[Set exercise]
Copy everything from the start of the items down to the line containing "click(837, 313)", both ends included and nothing past it, leaving the requests unchanged. Multiply each coordinate in the answers by 1.4 and round to whole numbers, rounding halves up.

[Dataset records]
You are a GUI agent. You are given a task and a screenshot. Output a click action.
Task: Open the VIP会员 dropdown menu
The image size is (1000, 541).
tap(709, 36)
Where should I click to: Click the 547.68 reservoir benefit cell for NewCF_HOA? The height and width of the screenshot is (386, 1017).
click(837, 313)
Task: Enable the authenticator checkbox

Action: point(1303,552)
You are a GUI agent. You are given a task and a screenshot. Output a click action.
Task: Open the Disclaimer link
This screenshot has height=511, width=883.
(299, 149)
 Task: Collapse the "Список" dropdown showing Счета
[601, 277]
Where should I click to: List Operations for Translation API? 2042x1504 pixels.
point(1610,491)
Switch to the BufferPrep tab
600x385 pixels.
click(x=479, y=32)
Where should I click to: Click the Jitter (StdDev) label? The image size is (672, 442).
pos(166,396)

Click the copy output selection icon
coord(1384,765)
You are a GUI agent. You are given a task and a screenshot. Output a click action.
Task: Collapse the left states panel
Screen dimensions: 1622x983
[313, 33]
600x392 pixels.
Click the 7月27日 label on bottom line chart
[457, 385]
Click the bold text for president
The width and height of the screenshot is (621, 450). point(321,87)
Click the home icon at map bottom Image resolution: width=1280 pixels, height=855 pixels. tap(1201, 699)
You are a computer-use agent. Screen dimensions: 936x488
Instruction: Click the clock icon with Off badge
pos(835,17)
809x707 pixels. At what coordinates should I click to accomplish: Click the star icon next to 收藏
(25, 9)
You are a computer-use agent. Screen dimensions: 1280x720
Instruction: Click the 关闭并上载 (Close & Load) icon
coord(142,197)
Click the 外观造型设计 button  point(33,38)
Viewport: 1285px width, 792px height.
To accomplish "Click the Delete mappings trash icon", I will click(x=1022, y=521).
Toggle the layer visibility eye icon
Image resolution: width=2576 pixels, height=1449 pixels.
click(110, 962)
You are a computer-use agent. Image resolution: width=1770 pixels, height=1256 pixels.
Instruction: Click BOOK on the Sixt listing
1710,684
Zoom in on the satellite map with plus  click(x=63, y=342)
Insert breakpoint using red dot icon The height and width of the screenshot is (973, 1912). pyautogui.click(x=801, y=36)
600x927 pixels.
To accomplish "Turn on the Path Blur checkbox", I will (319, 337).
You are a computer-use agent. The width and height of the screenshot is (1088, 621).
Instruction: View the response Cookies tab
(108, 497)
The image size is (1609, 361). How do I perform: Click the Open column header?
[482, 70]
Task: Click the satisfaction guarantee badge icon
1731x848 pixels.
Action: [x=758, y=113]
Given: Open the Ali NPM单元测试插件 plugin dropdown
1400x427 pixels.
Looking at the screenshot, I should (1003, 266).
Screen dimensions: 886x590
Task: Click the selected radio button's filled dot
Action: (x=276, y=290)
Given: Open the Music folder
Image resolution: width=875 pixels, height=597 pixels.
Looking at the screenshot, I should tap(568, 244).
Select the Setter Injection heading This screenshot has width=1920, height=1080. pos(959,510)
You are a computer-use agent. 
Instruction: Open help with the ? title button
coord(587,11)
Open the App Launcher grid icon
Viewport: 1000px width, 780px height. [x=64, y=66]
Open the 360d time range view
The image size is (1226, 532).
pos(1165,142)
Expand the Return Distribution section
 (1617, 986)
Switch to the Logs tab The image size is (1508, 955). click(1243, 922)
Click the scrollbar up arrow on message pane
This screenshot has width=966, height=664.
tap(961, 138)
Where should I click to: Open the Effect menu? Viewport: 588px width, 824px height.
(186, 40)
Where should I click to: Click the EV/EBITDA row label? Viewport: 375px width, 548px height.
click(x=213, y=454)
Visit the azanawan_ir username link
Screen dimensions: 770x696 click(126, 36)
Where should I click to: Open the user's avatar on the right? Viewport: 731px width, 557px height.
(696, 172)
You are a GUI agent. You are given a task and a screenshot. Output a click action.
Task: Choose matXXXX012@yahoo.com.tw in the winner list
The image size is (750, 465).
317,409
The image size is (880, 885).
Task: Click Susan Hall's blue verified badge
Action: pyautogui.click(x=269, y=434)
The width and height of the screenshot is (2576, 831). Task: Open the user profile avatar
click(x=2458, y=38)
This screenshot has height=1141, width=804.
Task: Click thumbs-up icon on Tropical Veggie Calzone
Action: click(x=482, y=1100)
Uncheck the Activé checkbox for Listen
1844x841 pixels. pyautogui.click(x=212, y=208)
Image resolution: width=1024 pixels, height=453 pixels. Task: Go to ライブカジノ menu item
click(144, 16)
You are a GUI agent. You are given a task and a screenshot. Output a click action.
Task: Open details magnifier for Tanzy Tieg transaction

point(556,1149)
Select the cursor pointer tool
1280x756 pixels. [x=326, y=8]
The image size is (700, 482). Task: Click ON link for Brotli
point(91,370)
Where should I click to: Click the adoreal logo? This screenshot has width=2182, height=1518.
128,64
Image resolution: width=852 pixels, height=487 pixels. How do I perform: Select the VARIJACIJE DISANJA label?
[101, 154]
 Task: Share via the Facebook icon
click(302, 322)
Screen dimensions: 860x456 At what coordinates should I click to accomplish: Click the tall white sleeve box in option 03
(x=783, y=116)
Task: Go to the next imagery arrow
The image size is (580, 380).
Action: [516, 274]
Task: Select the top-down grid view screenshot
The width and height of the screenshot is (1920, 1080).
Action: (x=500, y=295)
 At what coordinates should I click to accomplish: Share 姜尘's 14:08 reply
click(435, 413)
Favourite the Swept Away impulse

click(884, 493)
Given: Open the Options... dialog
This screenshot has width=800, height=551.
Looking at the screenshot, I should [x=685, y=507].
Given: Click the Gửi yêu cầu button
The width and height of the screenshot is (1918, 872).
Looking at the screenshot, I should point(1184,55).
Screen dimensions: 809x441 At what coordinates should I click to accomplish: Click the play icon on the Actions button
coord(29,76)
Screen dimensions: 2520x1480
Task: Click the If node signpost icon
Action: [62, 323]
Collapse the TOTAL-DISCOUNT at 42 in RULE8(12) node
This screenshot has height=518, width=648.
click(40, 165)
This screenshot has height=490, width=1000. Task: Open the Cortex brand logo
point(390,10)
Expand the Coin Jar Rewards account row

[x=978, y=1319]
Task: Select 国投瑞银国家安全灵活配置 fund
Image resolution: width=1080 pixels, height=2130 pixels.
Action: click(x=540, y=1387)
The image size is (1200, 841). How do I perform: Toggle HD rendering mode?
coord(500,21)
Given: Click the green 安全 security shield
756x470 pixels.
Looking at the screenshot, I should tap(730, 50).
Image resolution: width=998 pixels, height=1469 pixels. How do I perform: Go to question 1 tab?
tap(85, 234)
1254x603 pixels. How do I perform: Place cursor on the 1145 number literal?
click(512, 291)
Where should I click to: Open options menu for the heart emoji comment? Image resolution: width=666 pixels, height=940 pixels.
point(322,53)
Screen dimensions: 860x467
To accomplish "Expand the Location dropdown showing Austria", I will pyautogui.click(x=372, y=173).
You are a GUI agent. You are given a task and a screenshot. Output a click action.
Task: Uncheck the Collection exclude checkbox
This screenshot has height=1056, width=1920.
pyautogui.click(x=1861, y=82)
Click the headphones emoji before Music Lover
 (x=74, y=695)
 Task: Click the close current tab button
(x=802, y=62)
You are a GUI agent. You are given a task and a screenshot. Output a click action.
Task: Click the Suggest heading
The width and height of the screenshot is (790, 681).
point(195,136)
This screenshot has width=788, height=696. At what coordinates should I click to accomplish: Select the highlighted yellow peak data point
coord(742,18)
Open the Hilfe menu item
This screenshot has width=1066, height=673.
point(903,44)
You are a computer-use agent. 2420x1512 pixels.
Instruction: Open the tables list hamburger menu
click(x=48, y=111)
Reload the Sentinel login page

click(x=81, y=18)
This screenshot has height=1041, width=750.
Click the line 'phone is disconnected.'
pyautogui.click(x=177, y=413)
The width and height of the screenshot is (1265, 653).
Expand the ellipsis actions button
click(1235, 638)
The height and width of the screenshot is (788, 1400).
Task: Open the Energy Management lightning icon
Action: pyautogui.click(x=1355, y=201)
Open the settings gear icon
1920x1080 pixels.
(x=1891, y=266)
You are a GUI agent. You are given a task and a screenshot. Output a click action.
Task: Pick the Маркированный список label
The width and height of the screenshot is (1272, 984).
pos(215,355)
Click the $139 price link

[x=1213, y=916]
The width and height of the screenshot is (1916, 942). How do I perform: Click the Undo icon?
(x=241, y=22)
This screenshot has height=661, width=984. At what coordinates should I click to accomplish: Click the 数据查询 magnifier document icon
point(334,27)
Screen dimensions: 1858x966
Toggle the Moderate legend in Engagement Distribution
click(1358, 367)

[Response to the task]
You are a GUI agent. You are given a task and a screenshot. Output a click action.
Task: Open the VIP会员 dropdown menu
The image size is (1000, 541).
tap(993, 50)
Where should I click to: Click the 547.68 reservoir benefit cell for NewCF_HOA? The height and width of the screenshot is (386, 1017).
click(1172, 438)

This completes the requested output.